▸ **Your assignment**: Write the lines out again, from the top of the material to the line containing "Task: Click the", pictures excluded.

━━━ Information given

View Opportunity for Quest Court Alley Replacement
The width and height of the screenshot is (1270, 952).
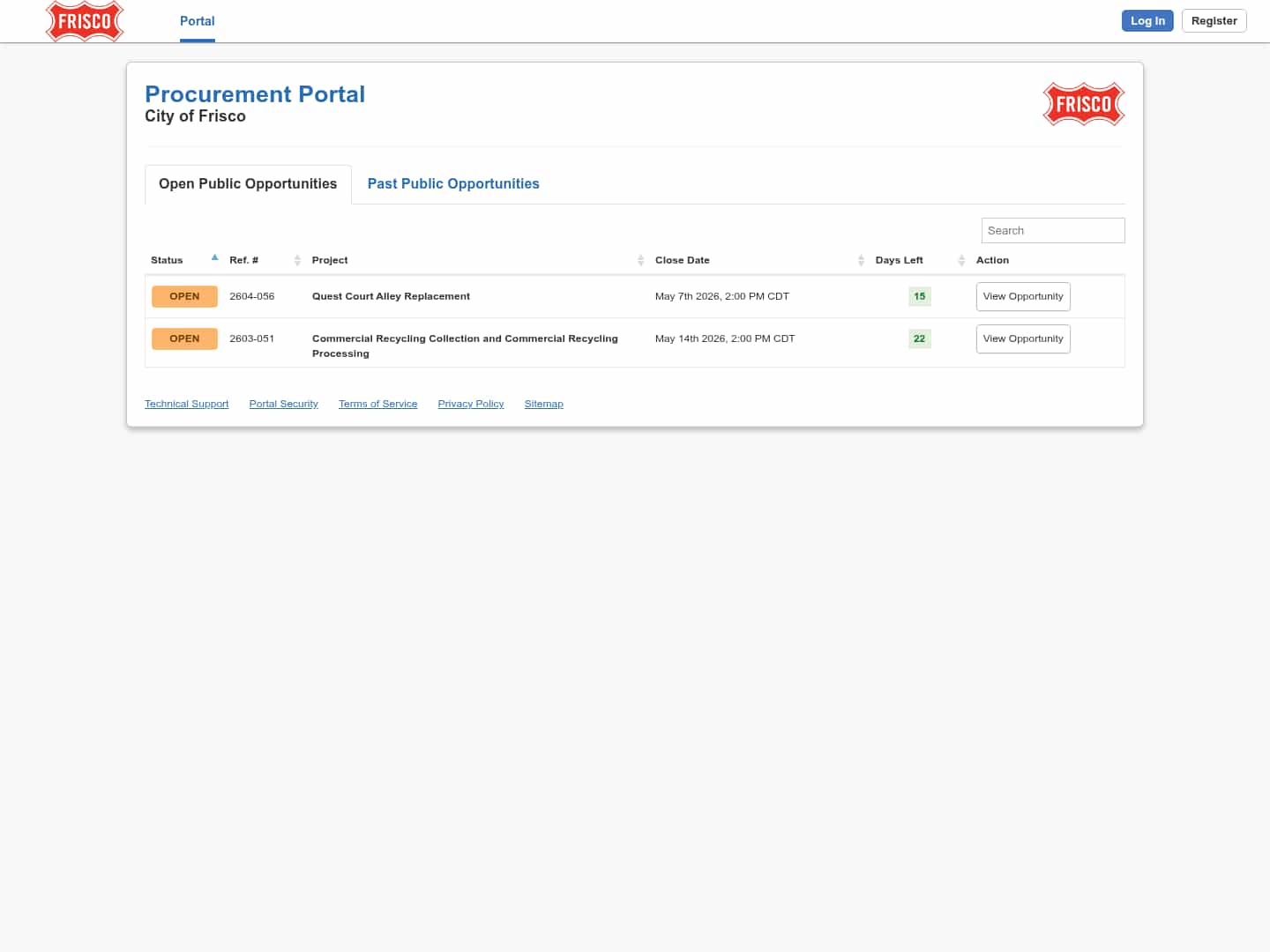[x=1022, y=296]
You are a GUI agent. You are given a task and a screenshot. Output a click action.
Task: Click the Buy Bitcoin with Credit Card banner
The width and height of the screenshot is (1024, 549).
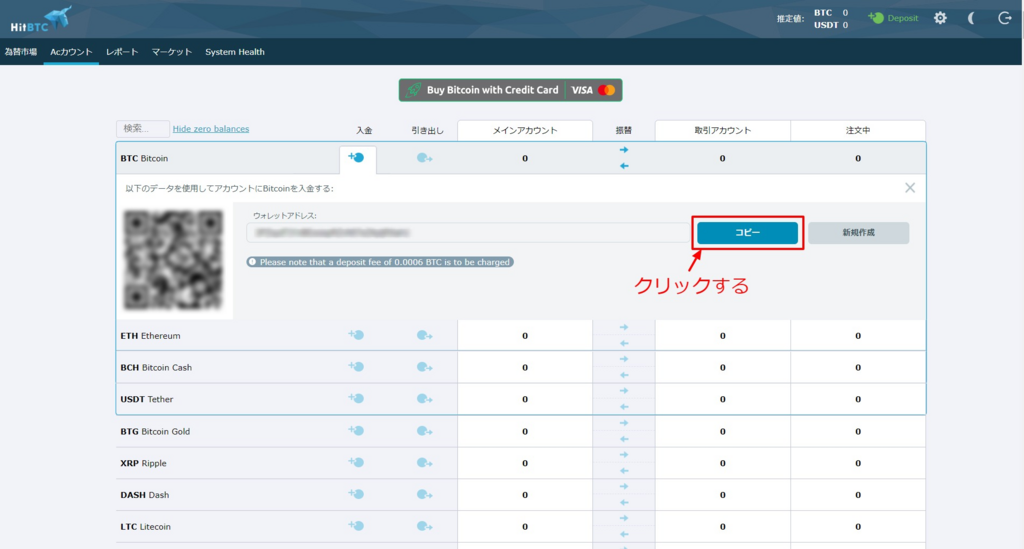[510, 90]
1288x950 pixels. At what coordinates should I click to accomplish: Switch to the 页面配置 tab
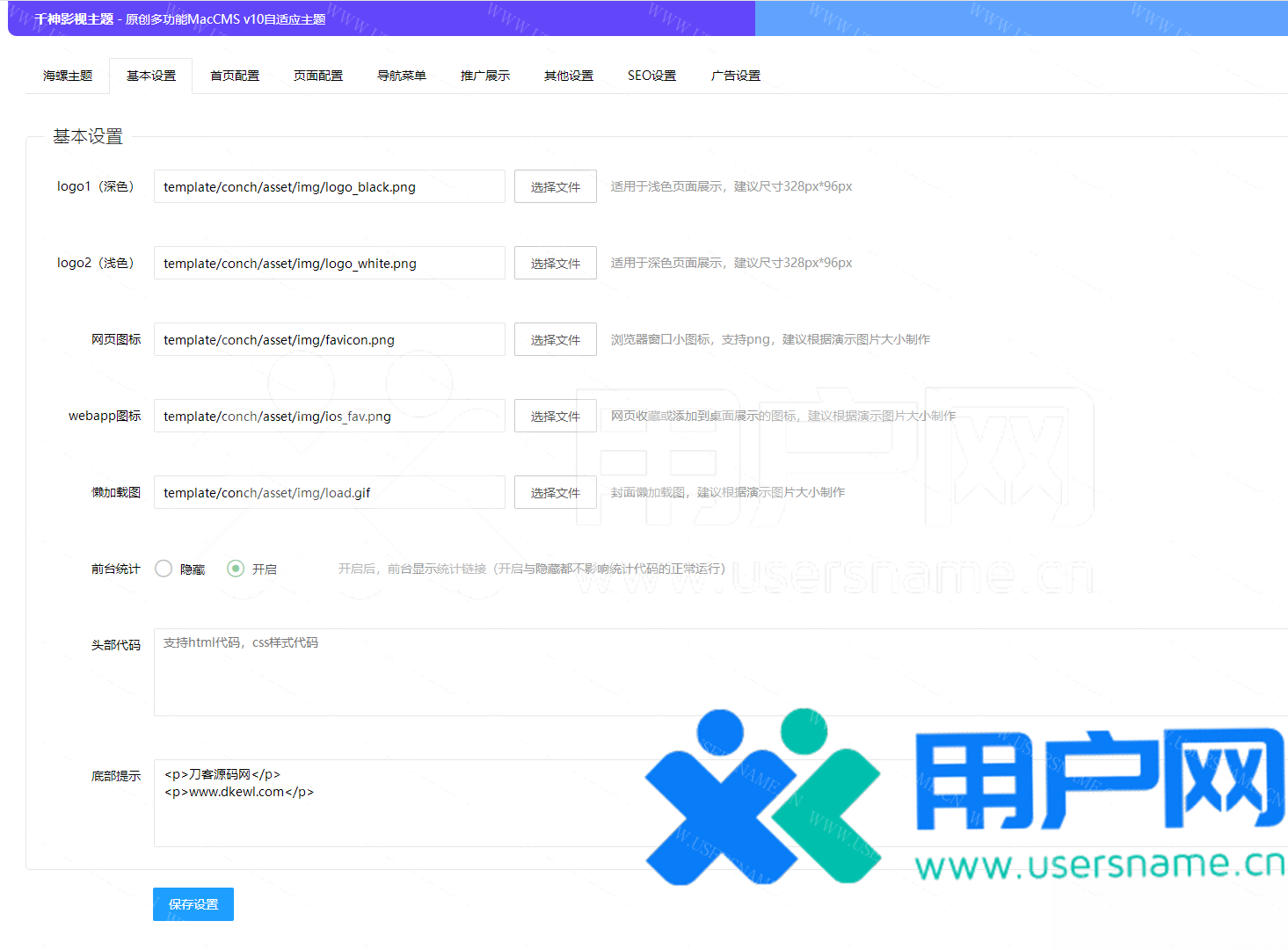point(317,76)
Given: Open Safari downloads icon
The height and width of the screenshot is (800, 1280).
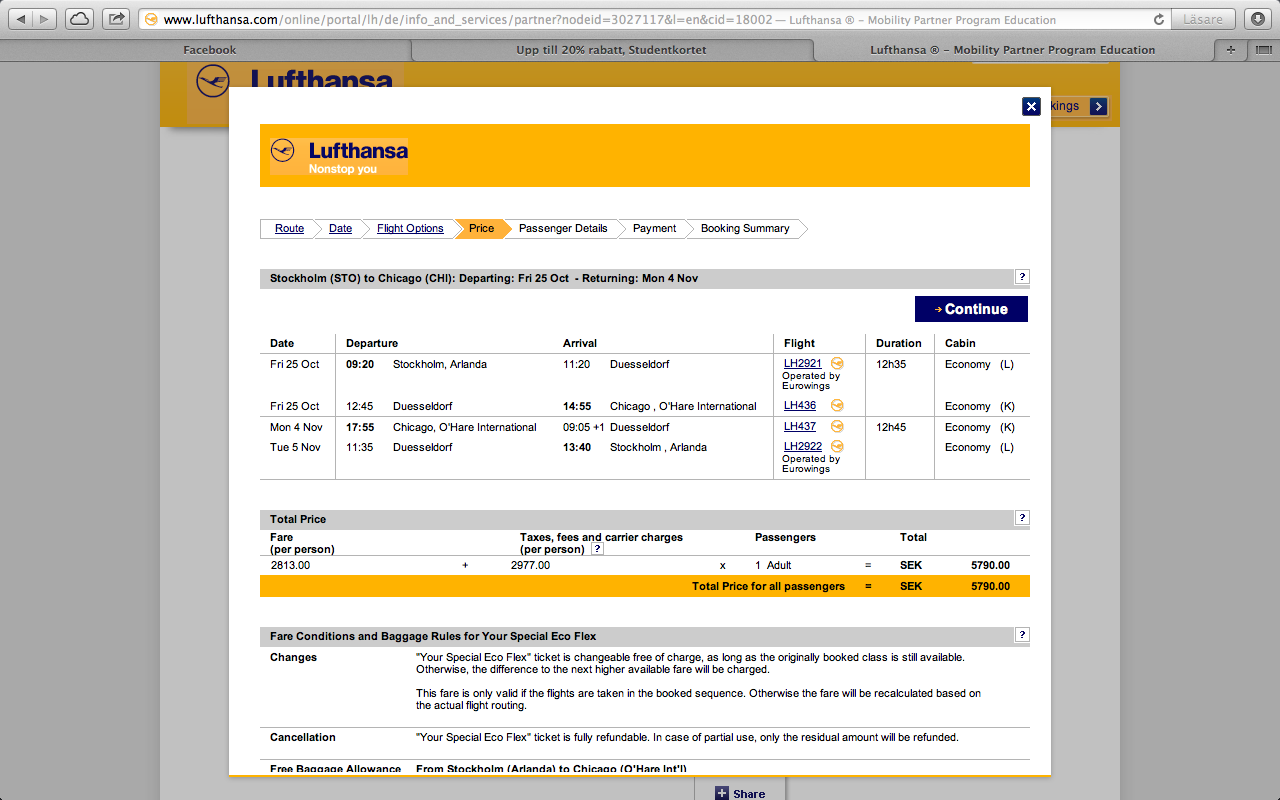Looking at the screenshot, I should point(1257,19).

━━━━━━

▸ **Reply to the task**:
View Opportunity for Quest Court Alley Replacement
The width and height of the screenshot is (1270, 952).
[x=1022, y=296]
You are a GUI agent. You are given a task and a screenshot. Output a click action.
Task: Click the Buy Bitcoin with Credit Card banner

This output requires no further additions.